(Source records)
** Start **

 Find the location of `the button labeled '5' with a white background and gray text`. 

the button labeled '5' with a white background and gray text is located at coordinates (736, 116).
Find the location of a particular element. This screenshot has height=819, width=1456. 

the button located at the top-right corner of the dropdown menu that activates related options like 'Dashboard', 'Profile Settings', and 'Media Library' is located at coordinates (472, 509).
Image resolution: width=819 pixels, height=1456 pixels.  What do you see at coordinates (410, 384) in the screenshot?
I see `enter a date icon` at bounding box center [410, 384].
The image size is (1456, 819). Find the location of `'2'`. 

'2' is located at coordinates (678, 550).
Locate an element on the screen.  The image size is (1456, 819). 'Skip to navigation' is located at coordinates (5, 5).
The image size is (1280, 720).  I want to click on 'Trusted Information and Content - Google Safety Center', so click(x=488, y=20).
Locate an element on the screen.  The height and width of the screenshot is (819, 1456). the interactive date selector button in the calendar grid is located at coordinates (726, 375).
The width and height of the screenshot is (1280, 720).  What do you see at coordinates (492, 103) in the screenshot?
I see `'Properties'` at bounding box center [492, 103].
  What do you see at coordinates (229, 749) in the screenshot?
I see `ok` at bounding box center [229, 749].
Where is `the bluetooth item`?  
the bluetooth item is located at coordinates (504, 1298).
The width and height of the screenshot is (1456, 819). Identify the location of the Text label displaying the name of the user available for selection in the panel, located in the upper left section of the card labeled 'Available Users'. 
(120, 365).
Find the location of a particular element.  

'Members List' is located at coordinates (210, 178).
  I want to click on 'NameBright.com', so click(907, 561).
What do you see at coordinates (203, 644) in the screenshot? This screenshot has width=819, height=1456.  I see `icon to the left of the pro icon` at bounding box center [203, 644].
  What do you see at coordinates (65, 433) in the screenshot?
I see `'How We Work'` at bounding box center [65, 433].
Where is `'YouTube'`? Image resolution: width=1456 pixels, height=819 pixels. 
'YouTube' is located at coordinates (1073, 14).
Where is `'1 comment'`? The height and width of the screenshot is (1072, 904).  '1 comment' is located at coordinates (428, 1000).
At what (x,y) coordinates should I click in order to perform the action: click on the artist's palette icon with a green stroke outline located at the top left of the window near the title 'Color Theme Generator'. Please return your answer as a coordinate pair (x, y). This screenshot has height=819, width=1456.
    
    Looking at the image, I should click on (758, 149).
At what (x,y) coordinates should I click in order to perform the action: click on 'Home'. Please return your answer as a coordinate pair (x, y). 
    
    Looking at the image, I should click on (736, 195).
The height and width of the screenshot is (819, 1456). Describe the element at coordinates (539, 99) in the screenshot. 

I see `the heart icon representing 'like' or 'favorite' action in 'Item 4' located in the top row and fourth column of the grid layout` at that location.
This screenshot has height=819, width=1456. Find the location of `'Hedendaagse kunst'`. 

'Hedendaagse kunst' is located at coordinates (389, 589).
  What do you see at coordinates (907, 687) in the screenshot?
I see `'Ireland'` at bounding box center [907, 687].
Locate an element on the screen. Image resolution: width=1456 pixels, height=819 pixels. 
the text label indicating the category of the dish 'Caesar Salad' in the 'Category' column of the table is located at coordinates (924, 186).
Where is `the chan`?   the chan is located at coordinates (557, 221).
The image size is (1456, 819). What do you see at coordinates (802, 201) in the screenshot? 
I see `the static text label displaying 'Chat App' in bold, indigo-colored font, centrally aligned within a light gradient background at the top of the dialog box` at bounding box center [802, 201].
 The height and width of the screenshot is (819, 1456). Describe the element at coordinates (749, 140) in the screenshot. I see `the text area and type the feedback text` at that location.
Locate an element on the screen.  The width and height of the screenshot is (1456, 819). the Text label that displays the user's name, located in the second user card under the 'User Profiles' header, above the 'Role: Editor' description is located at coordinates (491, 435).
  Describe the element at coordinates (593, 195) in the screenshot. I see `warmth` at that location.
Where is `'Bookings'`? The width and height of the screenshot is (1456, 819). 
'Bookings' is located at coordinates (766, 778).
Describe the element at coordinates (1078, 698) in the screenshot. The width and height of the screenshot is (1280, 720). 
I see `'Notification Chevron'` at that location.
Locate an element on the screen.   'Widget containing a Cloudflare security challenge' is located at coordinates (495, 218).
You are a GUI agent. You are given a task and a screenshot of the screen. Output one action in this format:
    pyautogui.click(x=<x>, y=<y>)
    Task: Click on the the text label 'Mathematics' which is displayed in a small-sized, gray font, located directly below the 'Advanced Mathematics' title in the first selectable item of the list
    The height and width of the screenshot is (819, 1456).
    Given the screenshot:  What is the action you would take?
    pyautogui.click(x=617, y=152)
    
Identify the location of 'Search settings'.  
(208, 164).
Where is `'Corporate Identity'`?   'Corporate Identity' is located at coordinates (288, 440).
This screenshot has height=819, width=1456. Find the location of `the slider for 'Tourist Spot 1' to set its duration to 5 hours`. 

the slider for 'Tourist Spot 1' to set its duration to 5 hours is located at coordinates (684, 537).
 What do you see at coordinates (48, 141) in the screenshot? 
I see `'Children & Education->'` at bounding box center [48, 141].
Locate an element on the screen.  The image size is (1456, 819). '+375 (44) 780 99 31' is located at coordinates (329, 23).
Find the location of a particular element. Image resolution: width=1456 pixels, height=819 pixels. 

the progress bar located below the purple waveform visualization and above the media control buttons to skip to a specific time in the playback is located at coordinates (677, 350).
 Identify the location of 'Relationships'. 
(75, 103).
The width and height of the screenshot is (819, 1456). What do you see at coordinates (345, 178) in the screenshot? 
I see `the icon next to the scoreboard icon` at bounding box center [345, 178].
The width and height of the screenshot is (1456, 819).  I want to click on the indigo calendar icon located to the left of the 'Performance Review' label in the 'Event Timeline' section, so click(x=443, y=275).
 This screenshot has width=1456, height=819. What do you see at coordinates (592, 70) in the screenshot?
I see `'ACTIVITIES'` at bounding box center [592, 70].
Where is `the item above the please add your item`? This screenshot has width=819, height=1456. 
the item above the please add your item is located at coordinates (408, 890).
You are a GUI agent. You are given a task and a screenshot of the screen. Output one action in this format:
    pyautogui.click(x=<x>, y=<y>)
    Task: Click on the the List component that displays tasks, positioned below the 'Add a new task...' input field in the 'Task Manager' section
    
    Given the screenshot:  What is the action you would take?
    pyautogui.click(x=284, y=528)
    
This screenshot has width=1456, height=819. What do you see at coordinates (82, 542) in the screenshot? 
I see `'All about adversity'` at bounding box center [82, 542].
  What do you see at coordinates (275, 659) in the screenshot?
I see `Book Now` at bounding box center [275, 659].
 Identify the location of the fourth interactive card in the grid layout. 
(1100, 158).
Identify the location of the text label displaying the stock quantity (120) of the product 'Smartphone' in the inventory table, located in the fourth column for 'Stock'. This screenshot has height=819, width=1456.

** End **

Directions for this task => Retype the lines from the line containing "103) in the screenshot?" up to and including the line containing "I want to click on 'NameBright.com', so", reproducing each one exactly.

Finished exercise =>
The width and height of the screenshot is (1280, 720).  What do you see at coordinates (492, 103) in the screenshot?
I see `'Properties'` at bounding box center [492, 103].
  What do you see at coordinates (229, 749) in the screenshot?
I see `ok` at bounding box center [229, 749].
Where is `the bluetooth item`?  
the bluetooth item is located at coordinates (504, 1298).
The width and height of the screenshot is (1456, 819). Identify the location of the Text label displaying the name of the user available for selection in the panel, located in the upper left section of the card labeled 'Available Users'. 
(120, 365).
Find the location of a particular element.  

'Members List' is located at coordinates (210, 178).
  I want to click on 'NameBright.com', so click(907, 561).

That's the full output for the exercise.